Pixel coordinate grounding data
/---

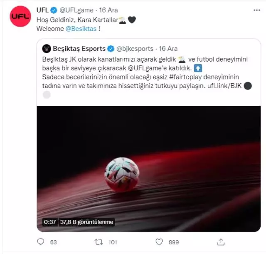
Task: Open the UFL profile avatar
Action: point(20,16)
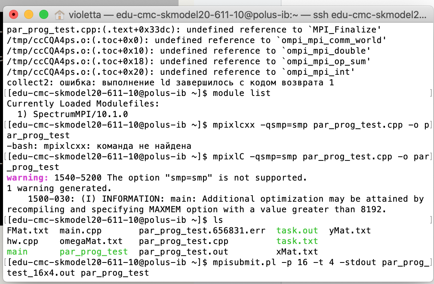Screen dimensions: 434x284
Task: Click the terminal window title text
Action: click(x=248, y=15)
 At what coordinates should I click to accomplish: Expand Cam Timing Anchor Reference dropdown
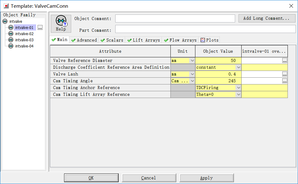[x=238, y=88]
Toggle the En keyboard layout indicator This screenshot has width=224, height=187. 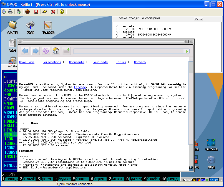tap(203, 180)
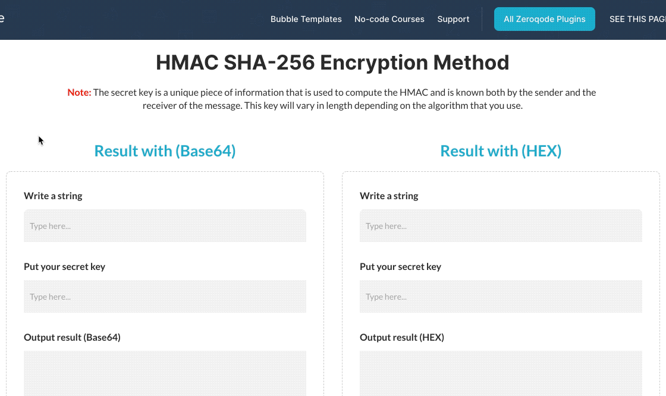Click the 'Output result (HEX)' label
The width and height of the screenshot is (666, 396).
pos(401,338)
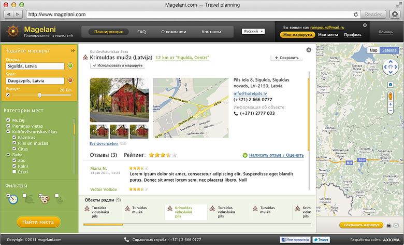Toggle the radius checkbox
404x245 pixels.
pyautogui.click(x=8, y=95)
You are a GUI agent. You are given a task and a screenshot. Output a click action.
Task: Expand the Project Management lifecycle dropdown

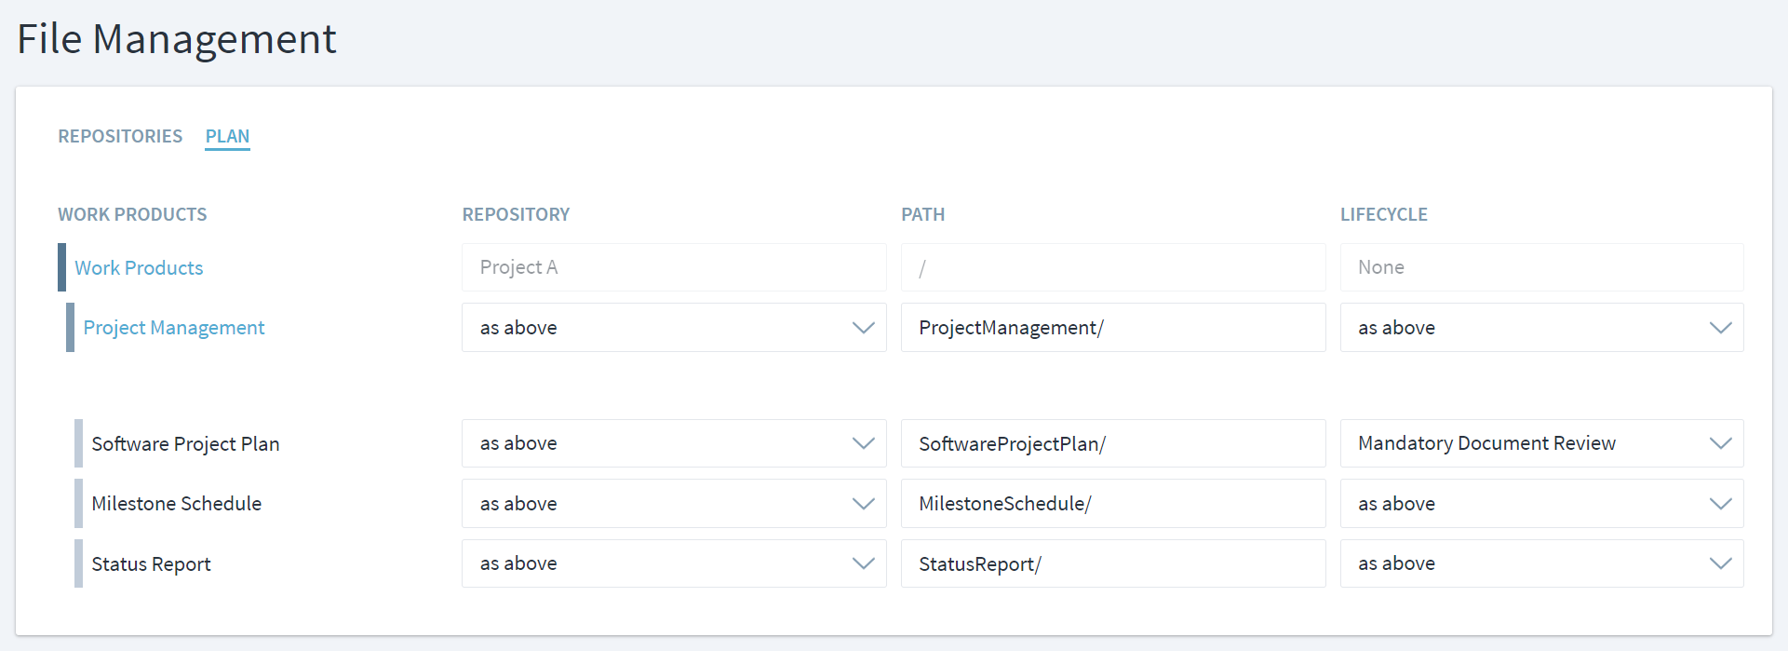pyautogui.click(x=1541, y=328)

\---

Exercise aim:
Repeat exactly the lines from the one holding "You are a GUI" through the last line of the entries, both included; the pictures do not belong in the copy.

Output of the task:
You are a GUI agent. You are given a task and a screenshot. Output a click action.
Task: Expand the Project Management lifecycle dropdown

pyautogui.click(x=1541, y=328)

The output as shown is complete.